→ **O QUE FAZER**:
Reescreva o trecho do texto abaixo, sobre cooperação nos assentamentos, que começa com as palavras "Para o MST o" e termina com "(CONCRAB, 1998: 50).", atualizando-o com "colaboração" no lugar de "cooperação".

→ **TEXTO FORNECIDO**:
------
Não obstante, o MST continua empenhado em desenvolver uma agricultura moderna nos assentamentos que conquistou e sabe que esta meta exige um grau avançado de cooperação entre os agricultores. Reconhecendo que a CPA não é desejada pela maioria dos assentados, o movimento fez um recuo tático: em vez de priorizar a CPA unicamente, ele passou a desenvolver outras formas de cooperação, como as cooperativas de comercialização, que preservam a individualidade do camponês, mas permitem organizar compras e vendas em comum, com palpáveis vantagens para todos em termos de preços. Além disso, estas cooperativas (apelidadas de CPSs: Cooperativas de Prestação de Serviços) ajudam a mecanizar a agricultura mediante a compra em comum de equipamentos caros como tratores, colheitadeiras e permitem o desenvolvimento de agro-indústrias

Para o MST o que importa é que todos os assentados participem de uma experiência de cooperação, rompendo assim com o isolamento. Pois a cooperação tem como objetivo principal o desenvolvimento da produção. Ela visa contribuir com o avanço da organização da produção em vista da melhoria da qualidade de vida das famílias assentadas. Uns podem apenas trocar dias de serviço. Outros podem comercializar em conjunto. Outros podem ter uma associação de máquinas. Outros podem ter alguma linha de produção em comum. Outros podem estar em grupos coletivos. Outros podem estar ligados a uma cooperativa. Outros estão em uma cooperativa totalmente coletiva (CONCRAB, 1998: 50).

O contínuo de solidariedade, construído desta forma, é um modelo que o movimento popular poderá desenvolver nas cidades. Cada modalidade de cooperação combina em graus diferentes autonomia individual com trabalho coletivo e depende tanto da vontade dos membros como das características da produção. Na agricultura mesmo há ramos de produção como o cultivo de morangos ou a criação de pequenos animais em que o trabalho individual ou familiar tende a ser mais eficaz que o trabalho coletivo em grande escala, que por sua vez é provavelmente superior nas plantações de cereais altamente mecanizadas e quimificadas.
------
→ **TRECHO DO MATERIAL**:
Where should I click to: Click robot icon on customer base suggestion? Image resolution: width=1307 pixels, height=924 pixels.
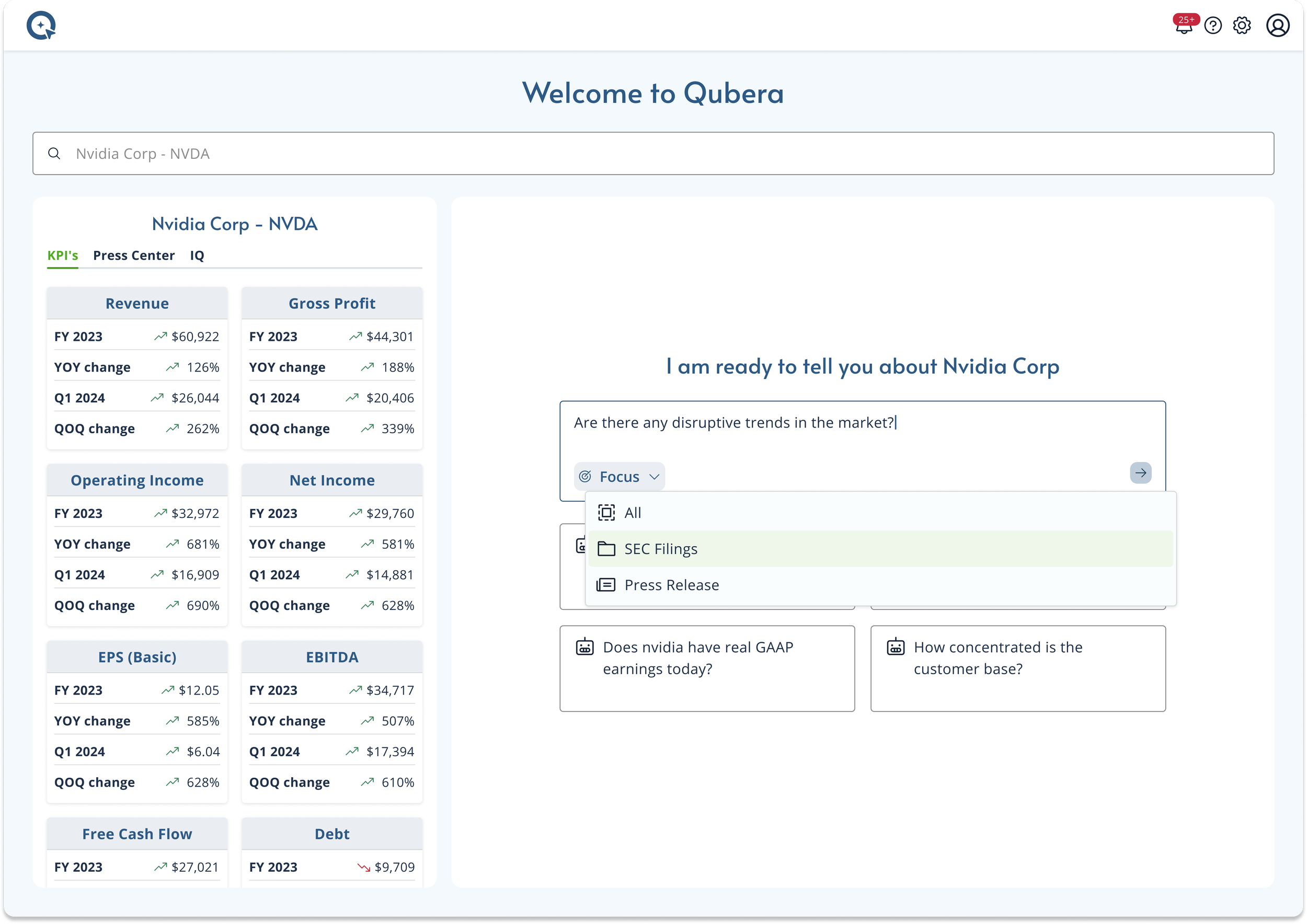pyautogui.click(x=896, y=648)
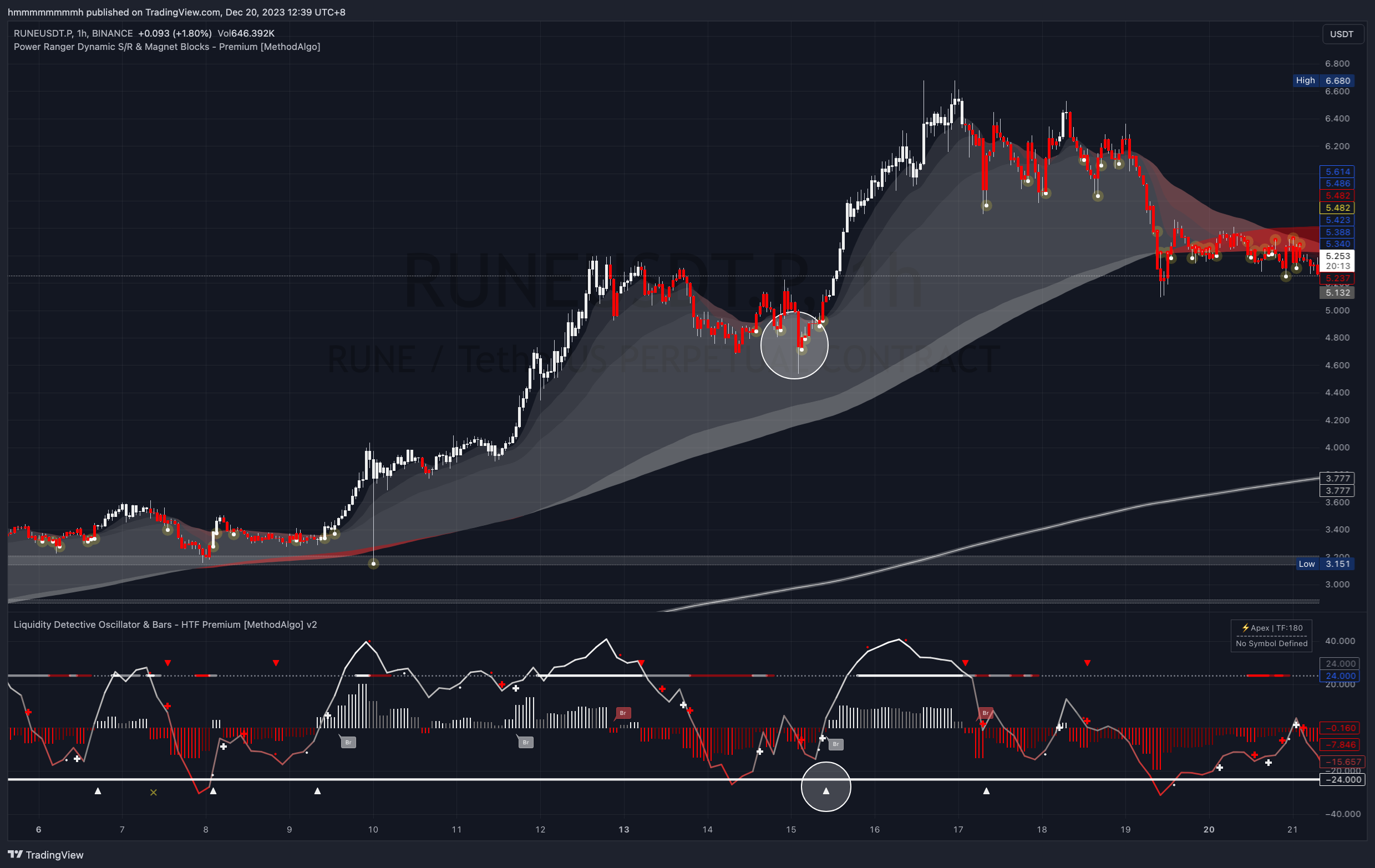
------
→ **RESPOSTA ESCRITA**:
Para o MST o que importa é que todos os assentados participem de uma experiência de colaboração, rompendo assim com o isolamento. Pois a colaboração tem como objetivo principal o desenvolvimento da produção. Ela visa contribuir com o avanço da organização da produção em vista da melhoria da qualidade de vida das famílias assentadas. Uns podem apenas trocar dias de serviço. Outros podem comercializar em conjunto. Outros podem ter uma associação de máquinas. Outros podem ter alguma linha de produção em comum. Outros podem estar em grupos coletivos. Outros podem estar ligados a uma cooperativa. Outros estão em uma cooperativa totalmente coletiva (CONCRAB, 1998: 50).